Consumerism runs amok in North America regardless of how fat the wallet is. 

20 Gibson Les Paul's versus 20 offshore no-names is still consumerism. It's not done with any purpose other than to fulfill some want or need within. Saying your choice was moral or just is just os a veil of justification of expense. Doesn't matter what country or region or colour person that produced your item... they are still trying to put food on their table or support their family.


----------



## High/Deaf (Aug 19, 2009)

Scotty said:


> Don't look down your nose at those that buy online to save money. Not everyone can afford to go out and buy two dozen guitars that they always wanted. My kids, college and university educated are going to have a much, much tougher time than I did. Dollar stores, Walmart, ordering online will be their reality and for many others. The wealth is shifting to the Pacific. Nothing we can do to stop it. North American CEOs only helped that happen.
> 
> Consumerism runs amok in North America regardless of how fat the wallet is.
> 
> 20 Gibson Les Paul's versus 20 offshore no-names is still consumerism. It's not done with any purpose other than to fulfill some want or need within. Saying your choice was moral or just is just os a veil of justification of expense. Doesn't matter what country or region or colour person that produced your item... they are still trying to put food on their table or support their family.


Perhaps you need to re-read what I wrote. I'm not looking down my nose at buying on line, I do it as well. I'm just calling it as I see it. 

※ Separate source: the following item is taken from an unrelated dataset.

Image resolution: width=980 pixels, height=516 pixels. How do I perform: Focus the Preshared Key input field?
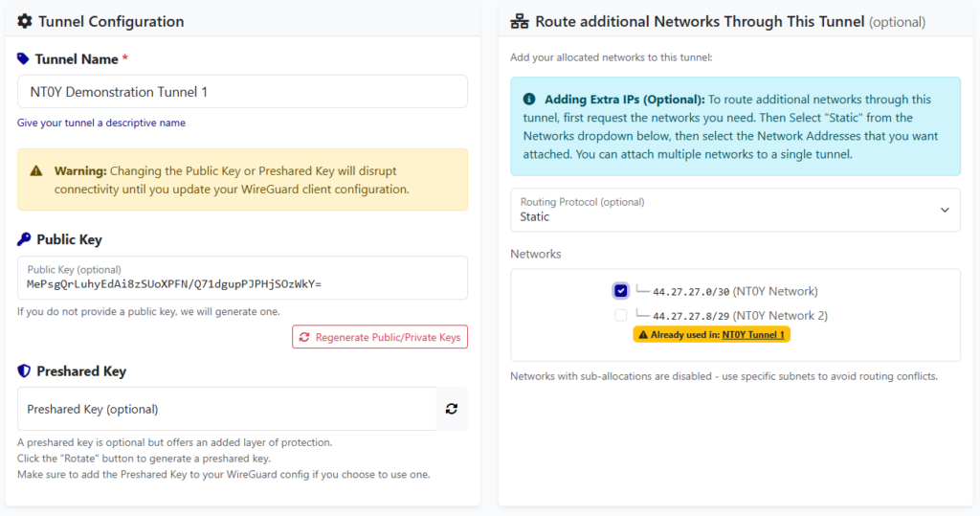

I will miss brick and mortar when it's gone. Kids today won't, because they never experienced it. 

As for kids having a tougher time now, that's debatable. My generation didn't think we needed hardwood floors and marble counter tops (covered with avocado toast) in our first place. Kids today want to start at the top and work their way up. We seemed to realize the flaw in that logic.

We also saw the big picture, at least in the small town I grew up in. If you pay a bit more a buy locally, those retailers then have money to buy locally. And so on. And so on. It may have to arbourite and carpet instead of marble and hardwood, but we thought the trade-off was worth it.

Consumerism has run amok everywhere. It is international. And again, the strong will eat while the weak are meat. Our NA production has been eaten. Retail probably not far behind when it all comes in a delivery truck. We are the authors of our own demise. We can choose to see it for what it is, or bury our heads and blame the CEO's for doing what the investors want them to do. Your choice.


----------



## Ronbeast (Nov 11, 2008)

The point I was getting at is that I have very little sympathy for any entity that has the power to make 10000 times as much as I do by simply moving their already unfathomable wealth from one lucrative market to the next. If one of these megaliths fails, I would almost consider it progress.


----------



## High/Deaf (Aug 19, 2009)

My point is that these large corps and their CEO's don't exist in a vacuum. We complain about Henry making too much while we make Bezos the richest guy in the world. 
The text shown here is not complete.